Code obfuscation techniques are increasingly being used in software for such reasons as protecting trade secret algorithms from competitors and deterring license tampering by those wishing to use the software for free. However, these techniques have also grown in popularity in less legitimate areas, such as protecting malware from detection and reverse engineering. This work examines two such techniques “packing and virtualization-obfuscation“ and presents new behavioral approaches to analysis that may be relevant to security analysts whose job it is to defend against malicious code. These approaches are robust against variations in obfuscation algorithms, such as changing encryption keys or virtual instruction byte code.
Packing refers to the process of encrypting or compressing an executable file. This process scrambles the bytes of the executable so that byte-signature matching algorithms commonly used by anti-virus programs are ineffective. Standard static analysis techniques are similarly ineffective since the actual byte code of the program is hidden until after the program is executed. Dynamic analysis approaches exist, but are vulnerable to dynamic defenses. We detail a static analysis technique that starts by identifying the code used to "unpack" the executable, then uses this unpacker to generate the unpacked code in a form suitable for static analysis. Results show we are able to correctly unpack several encrypted and compressed malware, while still handling several dynamic defenses.

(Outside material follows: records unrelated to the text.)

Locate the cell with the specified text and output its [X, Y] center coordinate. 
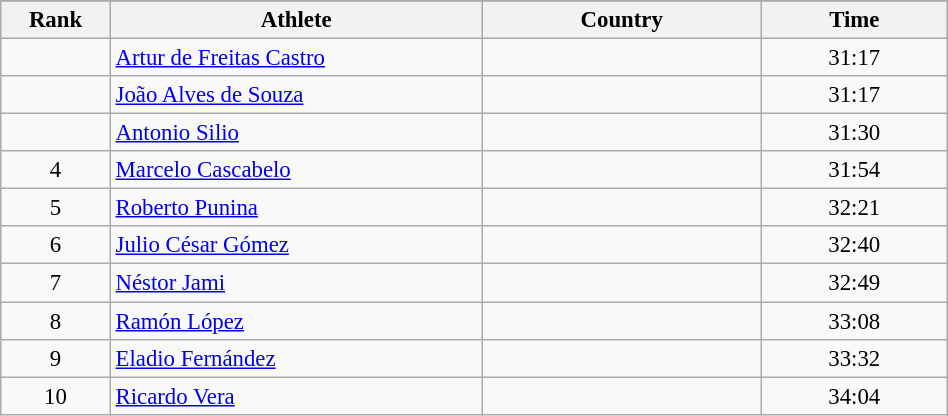
34:04 [854, 396]
6 [56, 245]
Rank [56, 20]
8 [56, 321]
Néstor Jami [296, 283]
33:32 [854, 358]
Roberto Punina [296, 208]
32:40 [854, 245]
33:08 [854, 321]
Eladio Fernández [296, 358]
5 [56, 208]
Antonio Silio [296, 133]
João Alves de Souza [296, 95]
Artur de Freitas Castro [296, 58]
Julio César Gómez [296, 245]
32:21 [854, 208]
Ricardo Vera [296, 396]
Ramón López [296, 321]
Marcelo Cascabelo [296, 170]
31:54 [854, 170]
9 [56, 358]
10 [56, 396]
4 [56, 170]
Country [622, 20]
31:30 [854, 133]
7 [56, 283]
Time [854, 20]
32:49 [854, 283]
Athlete [296, 20]
Provide the (x, y) coordinate of the cell's center where the given text is located.  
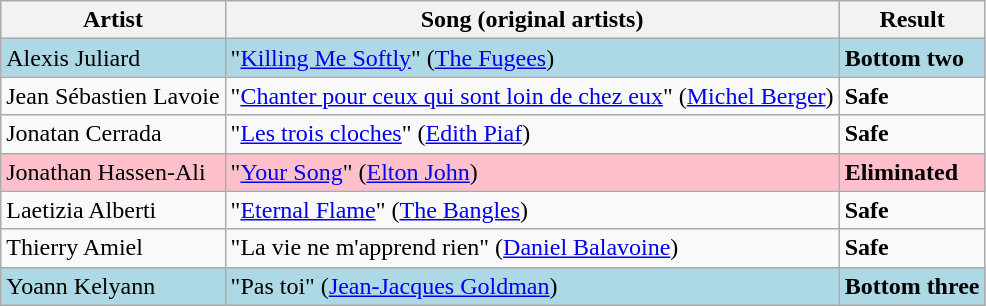
Artist (113, 20)
Jonatan Cerrada (113, 134)
Laetizia Alberti (113, 210)
"Chanter pour ceux qui sont loin de chez eux" (Michel Berger) (532, 96)
Bottom two (912, 58)
"Killing Me Softly" (The Fugees) (532, 58)
"Pas toi" (Jean-Jacques Goldman) (532, 286)
"Your Song" (Elton John) (532, 172)
Alexis Juliard (113, 58)
Yoann Kelyann (113, 286)
Jonathan Hassen-Ali (113, 172)
Thierry Amiel (113, 248)
Result (912, 20)
Song (original artists) (532, 20)
"La vie ne m'apprend rien" (Daniel Balavoine) (532, 248)
Eliminated (912, 172)
Bottom three (912, 286)
"Les trois cloches" (Edith Piaf) (532, 134)
"Eternal Flame" (The Bangles) (532, 210)
Jean Sébastien Lavoie (113, 96)
Capture the cell that displays the provided text and extract its (x, y) central coordinate. 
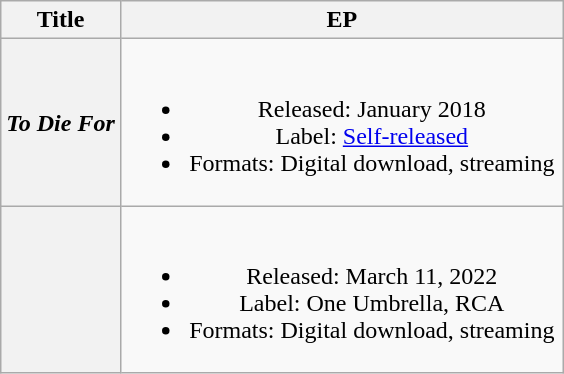
EP (342, 20)
Released: March 11, 2022Label: One Umbrella, RCAFormats: Digital download, streaming (342, 290)
To Die For (61, 122)
Title (61, 20)
Released: January 2018Label: Self-releasedFormats: Digital download, streaming (342, 122)
From the cell containing the given text, extract its center point as [X, Y] coordinate. 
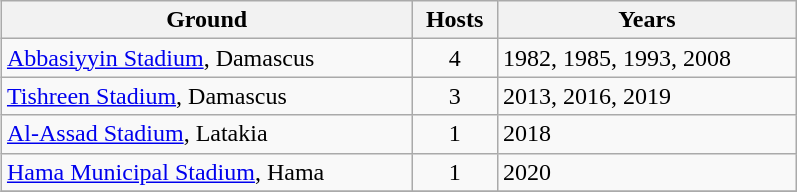
4 [455, 58]
Ground [206, 20]
2020 [646, 172]
2018 [646, 134]
Years [646, 20]
Hosts [455, 20]
Al-Assad Stadium, Latakia [206, 134]
2013, 2016, 2019 [646, 96]
Abbasiyyin Stadium, Damascus [206, 58]
Tishreen Stadium, Damascus [206, 96]
3 [455, 96]
Hama Municipal Stadium, Hama [206, 172]
1982, 1985, 1993, 2008 [646, 58]
Extract the [x, y] coordinate from the center of the cell holding the provided text.  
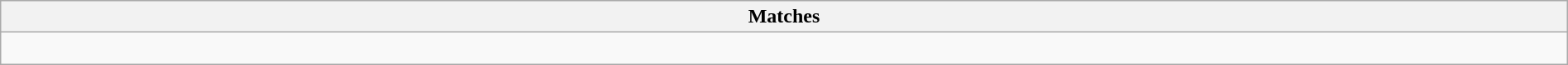
Matches [784, 17]
From the cell containing the given text, extract its center point as (x, y) coordinate. 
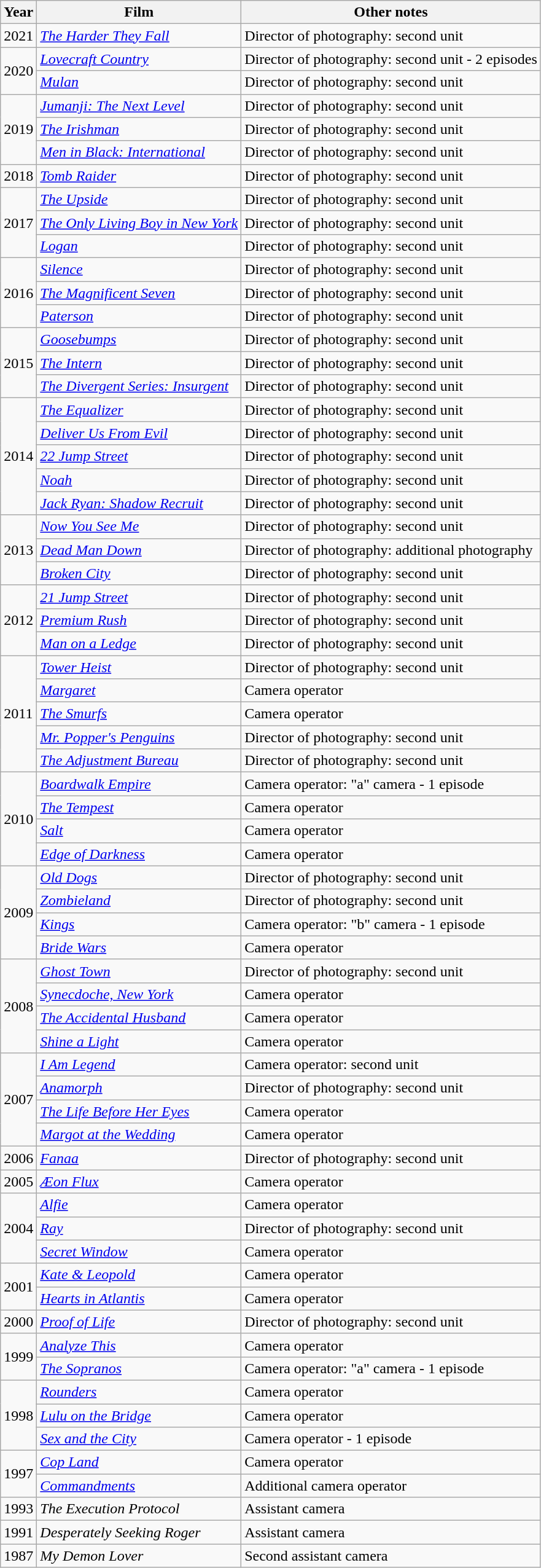
Salt (139, 830)
Broken City (139, 573)
2013 (18, 550)
Sex and the City (139, 1438)
Second assistant camera (391, 1555)
Camera operator - 1 episode (391, 1438)
My Demon Lover (139, 1555)
Logan (139, 246)
2010 (18, 819)
1993 (18, 1508)
The Life Before Her Eyes (139, 1111)
The Sopranos (139, 1368)
1999 (18, 1356)
Goosebumps (139, 340)
2020 (18, 71)
Jack Ryan: Shadow Recruit (139, 503)
Æon Flux (139, 1181)
2008 (18, 1005)
2018 (18, 176)
Zombieland (139, 900)
The Execution Protocol (139, 1508)
2016 (18, 292)
Mulan (139, 82)
2006 (18, 1158)
2007 (18, 1099)
Year (18, 12)
Silence (139, 269)
Film (139, 12)
2012 (18, 620)
Tomb Raider (139, 176)
Camera operator: second unit (391, 1064)
Hearts in Atlantis (139, 1298)
2005 (18, 1181)
1997 (18, 1473)
Alfie (139, 1204)
The Irishman (139, 129)
2021 (18, 36)
22 Jump Street (139, 456)
Now You See Me (139, 526)
Margot at the Wedding (139, 1134)
Dead Man Down (139, 550)
Director of photography: second unit - 2 episodes (391, 59)
21 Jump Street (139, 596)
Other notes (391, 12)
The Smurfs (139, 714)
Additional camera operator (391, 1485)
Edge of Darkness (139, 854)
The Magnificent Seven (139, 293)
Paterson (139, 316)
The Equalizer (139, 410)
Commandments (139, 1485)
Premium Rush (139, 620)
2009 (18, 912)
2017 (18, 222)
2000 (18, 1321)
Tower Heist (139, 666)
1998 (18, 1414)
Kings (139, 924)
2001 (18, 1286)
Bride Wars (139, 947)
The Tempest (139, 807)
2004 (18, 1228)
Kate & Leopold (139, 1274)
1991 (18, 1532)
The Accidental Husband (139, 1017)
Noah (139, 480)
Fanaa (139, 1158)
Lovecraft Country (139, 59)
Cop Land (139, 1461)
I Am Legend (139, 1064)
Director of photography: additional photography (391, 550)
2011 (18, 713)
Deliver Us From Evil (139, 433)
Lulu on the Bridge (139, 1414)
The Only Living Boy in New York (139, 222)
Boardwalk Empire (139, 784)
Secret Window (139, 1251)
The Divergent Series: Insurgent (139, 386)
The Upside (139, 199)
Jumanji: The Next Level (139, 106)
Anamorph (139, 1088)
Men in Black: International (139, 152)
Old Dogs (139, 877)
2015 (18, 363)
Rounders (139, 1391)
2019 (18, 129)
Camera operator: "b" camera - 1 episode (391, 924)
Ghost Town (139, 970)
The Intern (139, 363)
Mr. Popper's Penguins (139, 737)
Synecdoche, New York (139, 994)
Desperately Seeking Roger (139, 1532)
Shine a Light (139, 1041)
Proof of Life (139, 1321)
1987 (18, 1555)
The Harder They Fall (139, 36)
Ray (139, 1228)
Analyze This (139, 1344)
2014 (18, 456)
The Adjustment Bureau (139, 760)
Margaret (139, 690)
Man on a Ledge (139, 643)
Detect which cell encompasses the target text, then output its (x, y) center coordinate. 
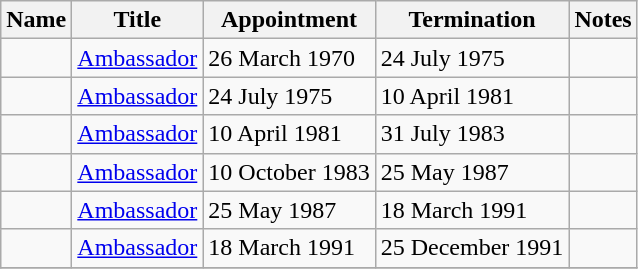
Name (36, 20)
31 July 1983 (472, 134)
Notes (603, 20)
25 December 1991 (472, 248)
Termination (472, 20)
Appointment (289, 20)
26 March 1970 (289, 58)
Title (138, 20)
10 October 1983 (289, 172)
From the cell containing the given text, extract its center point as [X, Y] coordinate. 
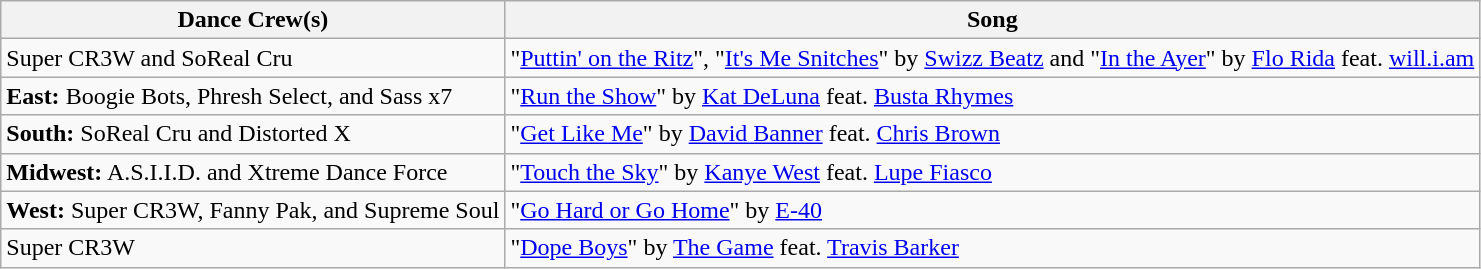
Midwest: A.S.I.I.D. and Xtreme Dance Force [253, 172]
Super CR3W and SoReal Cru [253, 58]
West: Super CR3W, Fanny Pak, and Supreme Soul [253, 210]
Super CR3W [253, 248]
Song [992, 20]
Dance Crew(s) [253, 20]
"Touch the Sky" by Kanye West feat. Lupe Fiasco [992, 172]
"Run the Show" by Kat DeLuna feat. Busta Rhymes [992, 96]
"Get Like Me" by David Banner feat. Chris Brown [992, 134]
"Dope Boys" by The Game feat. Travis Barker [992, 248]
"Go Hard or Go Home" by E-40 [992, 210]
East: Boogie Bots, Phresh Select, and Sass x7 [253, 96]
South: SoReal Cru and Distorted X [253, 134]
"Puttin' on the Ritz", "It's Me Snitches" by Swizz Beatz and "In the Ayer" by Flo Rida feat. will.i.am [992, 58]
Scan for the cell matching the given text and deliver its [X, Y] coordinate at center. 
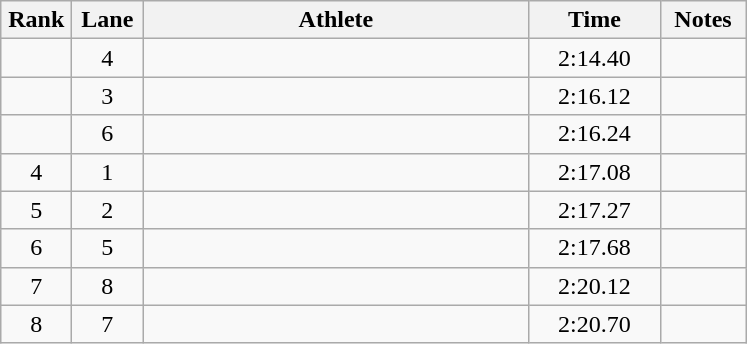
1 [108, 172]
2:17.27 [594, 210]
3 [108, 96]
2:14.40 [594, 58]
Athlete [336, 20]
2:20.70 [594, 324]
Time [594, 20]
2:16.12 [594, 96]
2:16.24 [594, 134]
Rank [36, 20]
Lane [108, 20]
2:17.68 [594, 248]
2:17.08 [594, 172]
Notes [703, 20]
2:20.12 [594, 286]
2 [108, 210]
Pinpoint the cell where the given text exists, returning its (x, y) midpoint coordinate. 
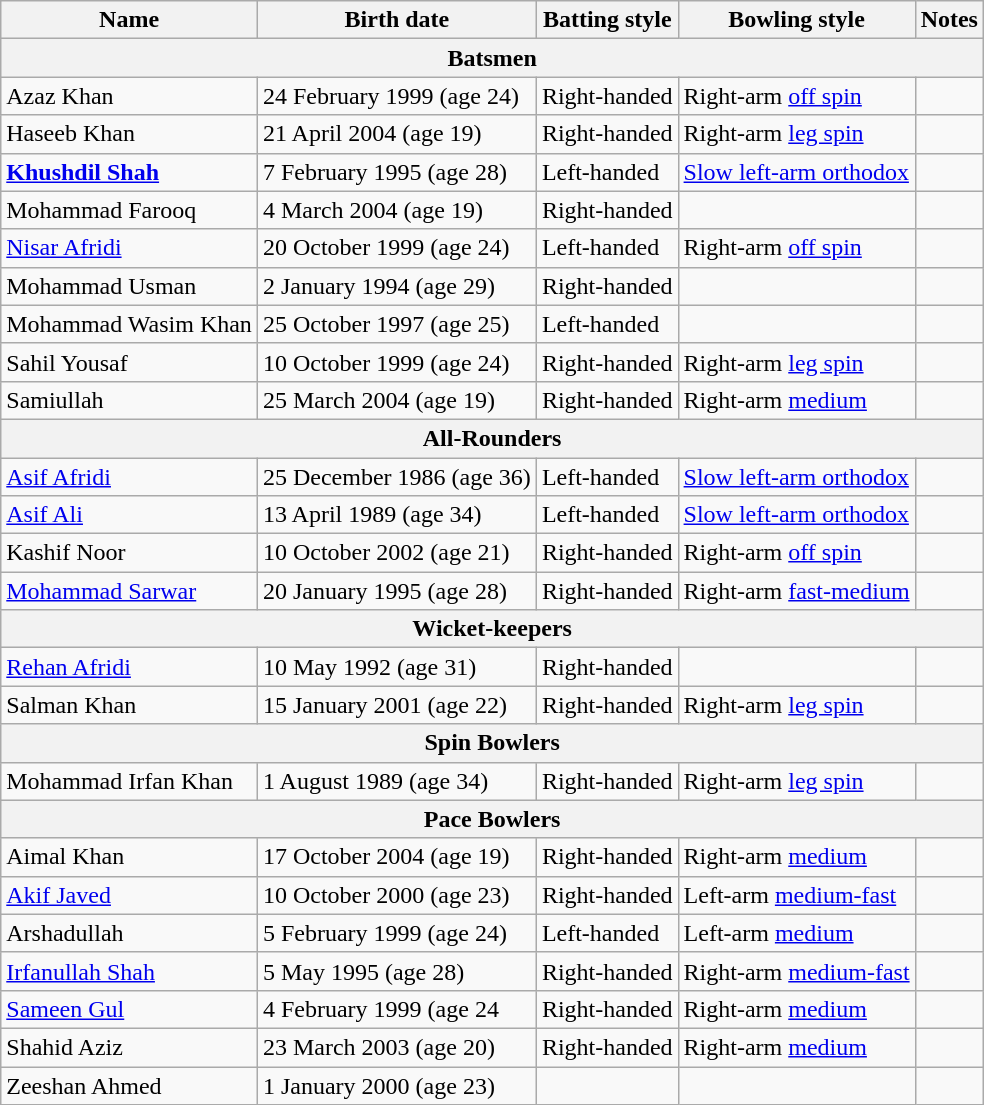
5 May 1995 (age 28) (396, 971)
Haseeb Khan (130, 134)
5 February 1999 (age 24) (396, 933)
Arshadullah (130, 933)
25 December 1986 (age 36) (396, 477)
Mohammad Farooq (130, 210)
Pace Bowlers (492, 819)
21 April 2004 (age 19) (396, 134)
23 March 2003 (age 20) (396, 1047)
Samiullah (130, 400)
Mohammad Usman (130, 286)
24 February 1999 (age 24) (396, 96)
Batsmen (492, 58)
Khushdil Shah (130, 172)
13 April 1989 (age 34) (396, 515)
Nisar Afridi (130, 248)
Salman Khan (130, 705)
Left-arm medium-fast (796, 895)
Batting style (607, 20)
Bowling style (796, 20)
Right-arm fast-medium (796, 591)
Rehan Afridi (130, 667)
Zeeshan Ahmed (130, 1085)
7 February 1995 (age 28) (396, 172)
Azaz Khan (130, 96)
Asif Afridi (130, 477)
Left-arm medium (796, 933)
Shahid Aziz (130, 1047)
10 May 1992 (age 31) (396, 667)
25 March 2004 (age 19) (396, 400)
15 January 2001 (age 22) (396, 705)
Aimal Khan (130, 857)
Notes (949, 20)
Kashif Noor (130, 553)
4 February 1999 (age 24 (396, 1009)
20 October 1999 (age 24) (396, 248)
20 January 1995 (age 28) (396, 591)
Birth date (396, 20)
1 January 2000 (age 23) (396, 1085)
17 October 2004 (age 19) (396, 857)
Mohammad Wasim Khan (130, 324)
Name (130, 20)
Right-arm medium-fast (796, 971)
Sameen Gul (130, 1009)
Sahil Yousaf (130, 362)
Mohammad Sarwar (130, 591)
10 October 2000 (age 23) (396, 895)
Wicket-keepers (492, 629)
All-Rounders (492, 438)
4 March 2004 (age 19) (396, 210)
10 October 2002 (age 21) (396, 553)
Irfanullah Shah (130, 971)
2 January 1994 (age 29) (396, 286)
Akif Javed (130, 895)
1 August 1989 (age 34) (396, 781)
25 October 1997 (age 25) (396, 324)
Mohammad Irfan Khan (130, 781)
10 October 1999 (age 24) (396, 362)
Asif Ali (130, 515)
Spin Bowlers (492, 743)
Return the [x, y] coordinate for the center point of the cell that contains the specified text.  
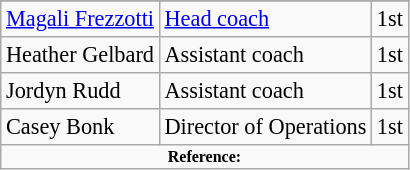
Director of Operations [265, 126]
Magali Frezzotti [80, 19]
Reference: [204, 156]
Head coach [265, 19]
Casey Bonk [80, 126]
Jordyn Rudd [80, 90]
Heather Gelbard [80, 55]
Pinpoint the cell where the given text exists, returning its [X, Y] midpoint coordinate. 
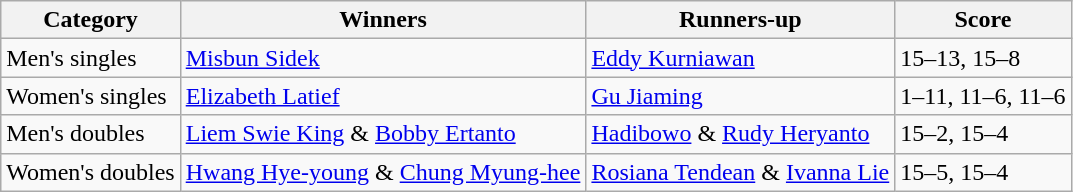
Men's doubles [90, 134]
Category [90, 20]
Men's singles [90, 58]
Elizabeth Latief [383, 96]
Rosiana Tendean & Ivanna Lie [740, 172]
15–5, 15–4 [983, 172]
15–2, 15–4 [983, 134]
Runners-up [740, 20]
15–13, 15–8 [983, 58]
Women's doubles [90, 172]
Winners [383, 20]
Eddy Kurniawan [740, 58]
Women's singles [90, 96]
Hadibowo & Rudy Heryanto [740, 134]
Score [983, 20]
1–11, 11–6, 11–6 [983, 96]
Hwang Hye-young & Chung Myung-hee [383, 172]
Liem Swie King & Bobby Ertanto [383, 134]
Misbun Sidek [383, 58]
Gu Jiaming [740, 96]
Identify which cell holds the provided text, then report its (X, Y) central coordinate. 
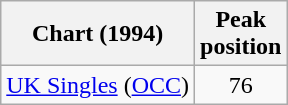
76 (241, 85)
Peakposition (241, 34)
UK Singles (OCC) (98, 85)
Chart (1994) (98, 34)
Find where the given text appears and provide that cell's center as (X, Y) coordinate. 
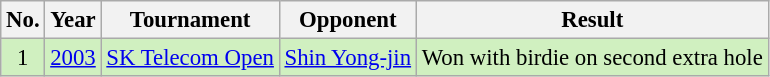
No. (23, 20)
Result (592, 20)
Won with birdie on second extra hole (592, 58)
Shin Yong-jin (348, 58)
Tournament (190, 20)
Year (73, 20)
SK Telecom Open (190, 58)
1 (23, 58)
Opponent (348, 20)
2003 (73, 58)
Return the (x, y) coordinate for the center point of the cell that contains the specified text.  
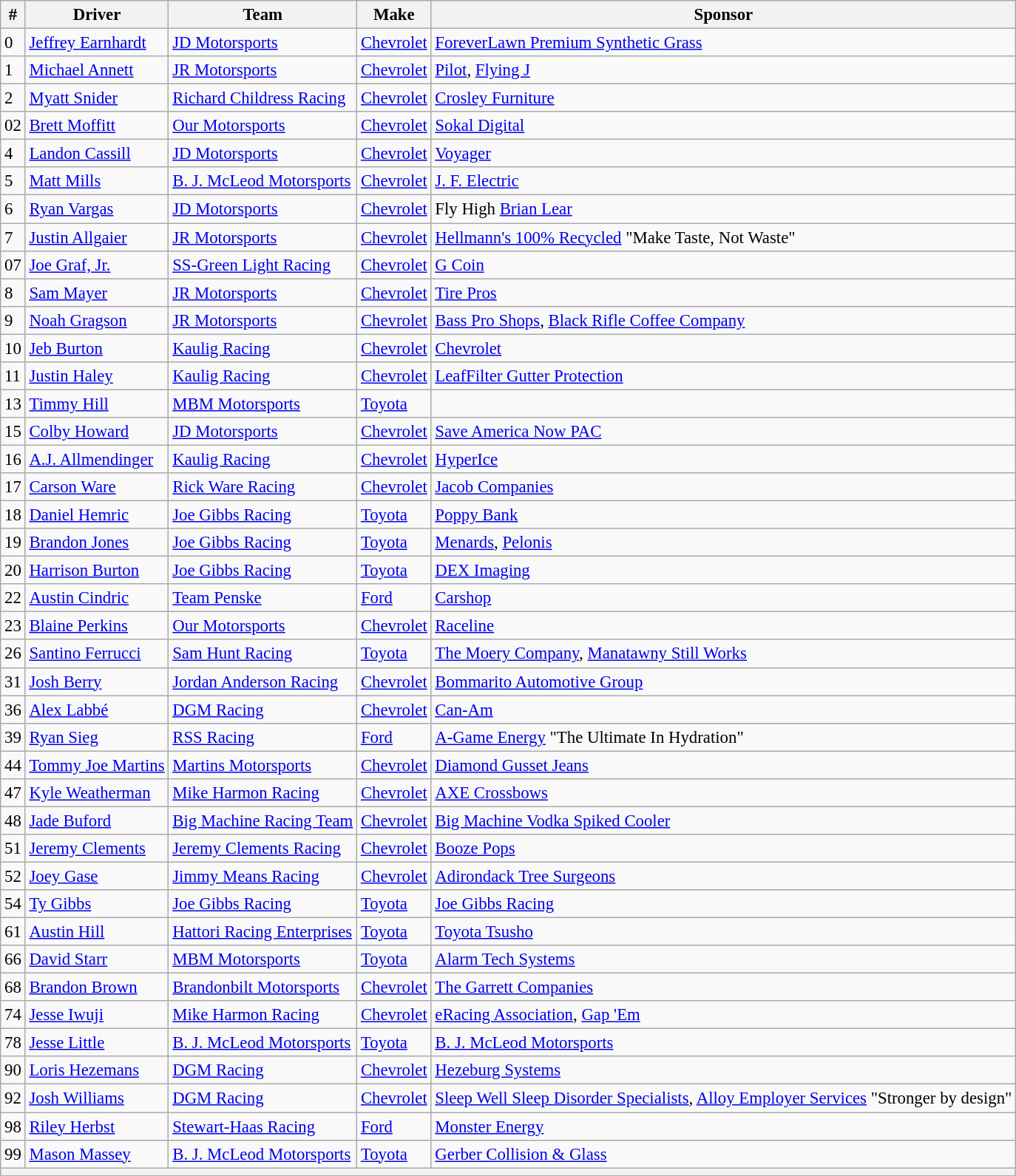
# (13, 15)
Jordan Anderson Racing (263, 682)
66 (13, 960)
Colby Howard (97, 432)
Brandon Jones (97, 543)
22 (13, 598)
Tommy Joe Martins (97, 765)
Joe Graf, Jr. (97, 265)
Team Penske (263, 598)
44 (13, 765)
Noah Gragson (97, 320)
47 (13, 793)
16 (13, 459)
1 (13, 70)
7 (13, 237)
Brett Moffitt (97, 126)
Blaine Perkins (97, 626)
Ty Gibbs (97, 904)
Bass Pro Shops, Black Rifle Coffee Company (723, 320)
48 (13, 821)
Timmy Hill (97, 404)
Sam Hunt Racing (263, 654)
David Starr (97, 960)
Team (263, 15)
52 (13, 876)
Jeremy Clements (97, 849)
Brandon Brown (97, 988)
Big Machine Vodka Spiked Cooler (723, 821)
78 (13, 1043)
Sponsor (723, 15)
02 (13, 126)
Ryan Vargas (97, 209)
Jimmy Means Racing (263, 876)
Joey Gase (97, 876)
4 (13, 154)
20 (13, 571)
5 (13, 181)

Virtualization-obfuscation is a technique that translates the original program into virtual instructions, then builds a customized virtual machine for these instructions. As with packing, the byte-signature of the original program is destroyed. Furthermore, static analysis of the obfuscated program reveals only the structure of the virtual machine, and dynamic analysis produces a dynamic trace where original program instructions are intermixed, and often indistinguishable from, virtual machine instructions. We present a dynamic analysis approach whereby all instructions that affect the external behavior of the program are identified, thus building an approximation of the original program that is observationally equivalent. We achieve good results at both identifying instructions from the original program, as well as eliminating instructions known to be part of the virtual machine.